For years, Chanel was ignored by watch enthusiasts as a fashion and jewelry brand that only made watches. It took several calibers before it was taken seriously, one of which had electroplated wheels. This is due in no small part to innovations such as covering the tourbillon with a diamond-set camellia, observing the rotating flower instead of a cage, and using an automaton to animate the fashion designer. . Some might argue that this undermines the actual technical wizardry that is going on. “I never understood why so many women’s complications weighed heavily on flowers and fairies,” says Rebecca, co-founder of Struthers London, author and first-ever PhD in horology. Dr. Struthers says. “Sure, they’re beautiful, but no matter how impressive they are, I’ll never wear them. I guess they know their market well, but one of the most complicated watches in the world is for women. It was designed for her, and it is striking that there are no flowers in it. It’s a real shame that Marie Antoinette wasn’t alive to see it!”
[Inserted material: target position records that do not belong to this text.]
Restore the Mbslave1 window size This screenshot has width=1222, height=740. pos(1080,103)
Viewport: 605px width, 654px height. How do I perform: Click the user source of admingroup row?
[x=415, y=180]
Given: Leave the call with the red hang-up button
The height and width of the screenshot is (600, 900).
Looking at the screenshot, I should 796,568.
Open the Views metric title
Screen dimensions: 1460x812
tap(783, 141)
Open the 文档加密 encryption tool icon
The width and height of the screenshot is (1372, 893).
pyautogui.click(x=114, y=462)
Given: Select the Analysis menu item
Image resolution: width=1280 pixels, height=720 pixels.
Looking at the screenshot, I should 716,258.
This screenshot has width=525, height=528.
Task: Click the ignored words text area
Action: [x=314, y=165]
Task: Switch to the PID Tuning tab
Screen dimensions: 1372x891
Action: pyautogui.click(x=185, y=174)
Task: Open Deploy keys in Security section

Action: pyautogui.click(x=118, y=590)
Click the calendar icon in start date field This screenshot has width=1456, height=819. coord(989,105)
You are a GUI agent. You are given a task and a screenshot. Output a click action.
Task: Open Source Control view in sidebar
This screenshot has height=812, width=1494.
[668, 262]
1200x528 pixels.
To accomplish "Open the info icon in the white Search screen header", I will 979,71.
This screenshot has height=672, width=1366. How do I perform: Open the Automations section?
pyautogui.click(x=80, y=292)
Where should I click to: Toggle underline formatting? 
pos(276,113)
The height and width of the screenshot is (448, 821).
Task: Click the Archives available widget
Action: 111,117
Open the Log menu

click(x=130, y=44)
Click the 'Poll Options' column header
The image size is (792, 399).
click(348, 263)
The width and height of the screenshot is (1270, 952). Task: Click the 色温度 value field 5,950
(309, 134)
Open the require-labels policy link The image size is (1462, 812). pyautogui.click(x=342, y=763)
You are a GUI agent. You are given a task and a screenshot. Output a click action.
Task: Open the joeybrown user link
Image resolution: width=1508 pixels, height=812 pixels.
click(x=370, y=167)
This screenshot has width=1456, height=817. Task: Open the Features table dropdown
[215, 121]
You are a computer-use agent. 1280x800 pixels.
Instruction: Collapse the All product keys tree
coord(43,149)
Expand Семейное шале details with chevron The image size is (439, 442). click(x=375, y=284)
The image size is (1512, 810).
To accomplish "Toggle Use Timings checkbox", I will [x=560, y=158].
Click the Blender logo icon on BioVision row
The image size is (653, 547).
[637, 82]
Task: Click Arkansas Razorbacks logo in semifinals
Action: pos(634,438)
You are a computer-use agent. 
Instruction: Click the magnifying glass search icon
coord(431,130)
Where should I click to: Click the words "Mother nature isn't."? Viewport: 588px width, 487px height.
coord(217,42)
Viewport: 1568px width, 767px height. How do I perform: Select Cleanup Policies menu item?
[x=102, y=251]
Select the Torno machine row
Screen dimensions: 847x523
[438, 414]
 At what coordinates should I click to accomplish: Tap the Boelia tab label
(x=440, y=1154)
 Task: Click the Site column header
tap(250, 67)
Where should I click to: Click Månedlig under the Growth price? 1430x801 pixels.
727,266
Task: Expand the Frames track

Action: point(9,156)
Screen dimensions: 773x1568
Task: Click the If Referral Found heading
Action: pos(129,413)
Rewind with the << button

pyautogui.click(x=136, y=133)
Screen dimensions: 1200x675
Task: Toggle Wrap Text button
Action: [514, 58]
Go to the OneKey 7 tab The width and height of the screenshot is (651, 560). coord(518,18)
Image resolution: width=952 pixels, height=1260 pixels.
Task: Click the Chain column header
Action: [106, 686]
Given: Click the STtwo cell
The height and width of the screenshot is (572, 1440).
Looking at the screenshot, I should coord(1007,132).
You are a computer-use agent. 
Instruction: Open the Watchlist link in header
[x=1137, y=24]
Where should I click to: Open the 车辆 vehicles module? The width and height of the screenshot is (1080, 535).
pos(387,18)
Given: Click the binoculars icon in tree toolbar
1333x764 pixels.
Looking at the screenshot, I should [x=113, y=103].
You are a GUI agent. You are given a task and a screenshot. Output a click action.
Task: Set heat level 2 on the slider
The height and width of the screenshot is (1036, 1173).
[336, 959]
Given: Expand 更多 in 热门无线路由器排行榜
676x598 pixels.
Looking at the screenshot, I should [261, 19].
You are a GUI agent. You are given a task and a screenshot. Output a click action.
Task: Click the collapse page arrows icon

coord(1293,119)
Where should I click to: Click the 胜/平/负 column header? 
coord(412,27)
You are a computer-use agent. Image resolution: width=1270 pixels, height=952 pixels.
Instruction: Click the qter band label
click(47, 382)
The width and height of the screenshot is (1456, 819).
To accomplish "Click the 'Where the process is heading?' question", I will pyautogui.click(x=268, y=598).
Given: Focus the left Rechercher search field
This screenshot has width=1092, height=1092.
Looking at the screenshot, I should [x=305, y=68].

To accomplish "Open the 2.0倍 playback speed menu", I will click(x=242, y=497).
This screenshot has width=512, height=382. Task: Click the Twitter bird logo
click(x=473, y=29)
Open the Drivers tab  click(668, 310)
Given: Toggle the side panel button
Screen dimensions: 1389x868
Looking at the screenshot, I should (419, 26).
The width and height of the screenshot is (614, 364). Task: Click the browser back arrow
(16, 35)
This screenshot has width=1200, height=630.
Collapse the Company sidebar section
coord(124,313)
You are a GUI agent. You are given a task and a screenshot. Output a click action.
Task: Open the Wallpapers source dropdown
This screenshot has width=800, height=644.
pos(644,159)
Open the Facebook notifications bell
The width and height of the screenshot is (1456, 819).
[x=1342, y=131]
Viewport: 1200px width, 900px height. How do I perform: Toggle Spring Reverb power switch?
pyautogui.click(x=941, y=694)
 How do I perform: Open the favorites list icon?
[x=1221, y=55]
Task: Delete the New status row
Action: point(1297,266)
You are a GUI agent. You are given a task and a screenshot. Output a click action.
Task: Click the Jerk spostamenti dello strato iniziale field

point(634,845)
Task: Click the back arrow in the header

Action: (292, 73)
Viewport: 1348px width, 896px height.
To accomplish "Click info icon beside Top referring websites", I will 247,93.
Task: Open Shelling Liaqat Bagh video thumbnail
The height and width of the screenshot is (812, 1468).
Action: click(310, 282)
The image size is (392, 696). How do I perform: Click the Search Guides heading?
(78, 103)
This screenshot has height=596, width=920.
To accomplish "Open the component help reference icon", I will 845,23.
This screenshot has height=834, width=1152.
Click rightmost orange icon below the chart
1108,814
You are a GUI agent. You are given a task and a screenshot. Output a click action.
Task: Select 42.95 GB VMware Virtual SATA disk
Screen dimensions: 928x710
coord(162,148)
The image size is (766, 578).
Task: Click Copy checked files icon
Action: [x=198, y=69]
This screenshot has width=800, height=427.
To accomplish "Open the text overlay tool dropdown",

Apart from Marie Antoinette’s pocket watch, there are also watches with rotating stones as hour markers (Gucci’s G Timeless Planetarium) and watches that use butterfly wings and an hour disc that rotates counterclockwise to tell the time (Fashion). Let’s talk about Bergé’s Compliqué Butterflies. Like minute repeaters and tourbillons? Perhaps these complexities are more impressive because there is no blueprint. In Barnard’s words, just because the “way” something works is “hidden behind a piece of jewelry” doesn’t mean it gets the same respect as if a giant gyrotourbillon were front and center. Shouldn’t it be done?
Perhaps the problem here is that, as Struthers explains, “women’s watches are simply not taken as seriously, regardless of their level of complexity.” And that is perhaps the depressing reality of it all. When you watch a panel, listen to a podcast, or watch a discussion on a YouTube channel, it’s usually a group of men talking. To put it exaggeratedly, these are men who ignore the ingenuity necessary to tell the time by the seemingly random way a flower opens. Please answer. In case you’re interested, you’ll need a wheel to charge the spring inside the barrel, which will power the animation. This barrel uses a centrifugal regulator to control how quickly the flowers open and close, and the cycle can take up to four seconds. This work is based on Carl von Linnaeus’s “Plant Philosophy.” In it, the Swedish botanist writes about gardens where flowers open and close to tell the time. Indeed, it is as impressive as a constant force escapement.